Cyber Expert Dodges Prison Time in Banking Malware Scheme

MILWAUKEE (CN) – Weighing his prior crimes against his help in stopping a global computer virus two years ago, a federal judge on Friday sentenced a world-famous British cybersecurity expert to time served and a year of supervised release for his role in a major malware scheme.

Marcus Hutchins, a British cybersecurity expert, is shown during a May 2017 interview in Ilfracombe, England. (AP Photo/Frank Augstein, File)

U.S. District Judge J.P. Stadtmueller in Milwaukee took into account what he called the “many positives on the ledger” while determining the punishment for 25-year-old Marcus Hutchins, a former hacker that faced up to 10 years in prison and hundreds of thousands of dollars in fines for his role in developing and distributing a malicious malware that targeted banks worldwide between July 2014 and July 2015.

Stadtmueller also waived all fines due to the indigency of Hutchins, who the judge repeatedly emphasized had “turned a corner” and is now working on the right side of the law in the cybersecurity field.

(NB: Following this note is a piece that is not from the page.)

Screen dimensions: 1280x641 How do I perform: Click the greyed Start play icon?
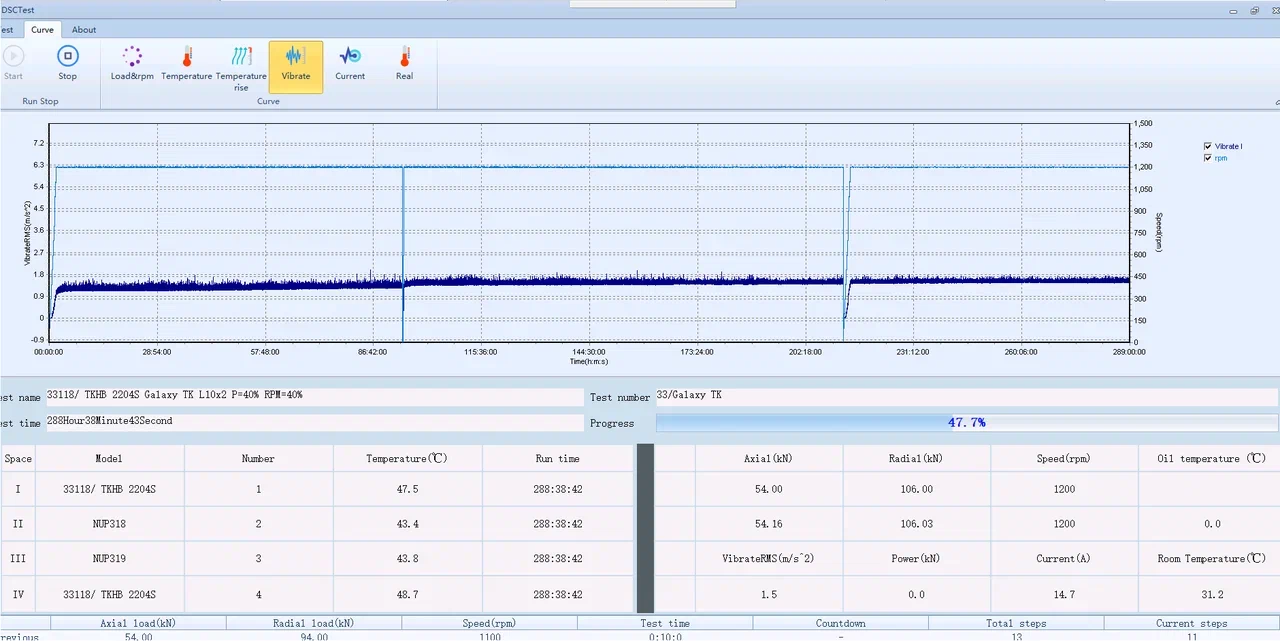[13, 57]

The judge noted that it was only the second computer crime of this type he has seen in his decades of experience, the other being almost a generation ago in 1999. He noted that litigating cybersecurity remains “incredibly challenging” despite the fact that “we live in a world today where security is everything.”

The litigation over Hutchins’ crime proved true to that mold, taking two years to work through the courts, partially due to multiple motions to suppress evidence from Hutchins’ counsel.

Hutchins, who operated under the online handle “MalwareTech,” is something of a celebrity in the United Kingdom and in the global cybersecurity community for his role in finding the “kill switch” to the malignant WannaCry ransomware in 2017, which encrypted files on computers around the world and made them inaccessible unless users paid a ransom ranging from $300 to $600. The ransomware attack nearly crippled England’s hospital system and other global institutions before Hutchins’ fix.

The number of infections that Hutchins’ kill switch avoided numbers in the billions, according to estimates quoted by Stadtmueller on Friday.

Given this magnanimous conduct, it came as a surprise months later in August 2017 when Hutchins was arrested at McCarran International Airport in Las Vegas before he could board a flight home to Ilfracombe, England. Hutchins had been in Las Vegas for a cybersecurity conference.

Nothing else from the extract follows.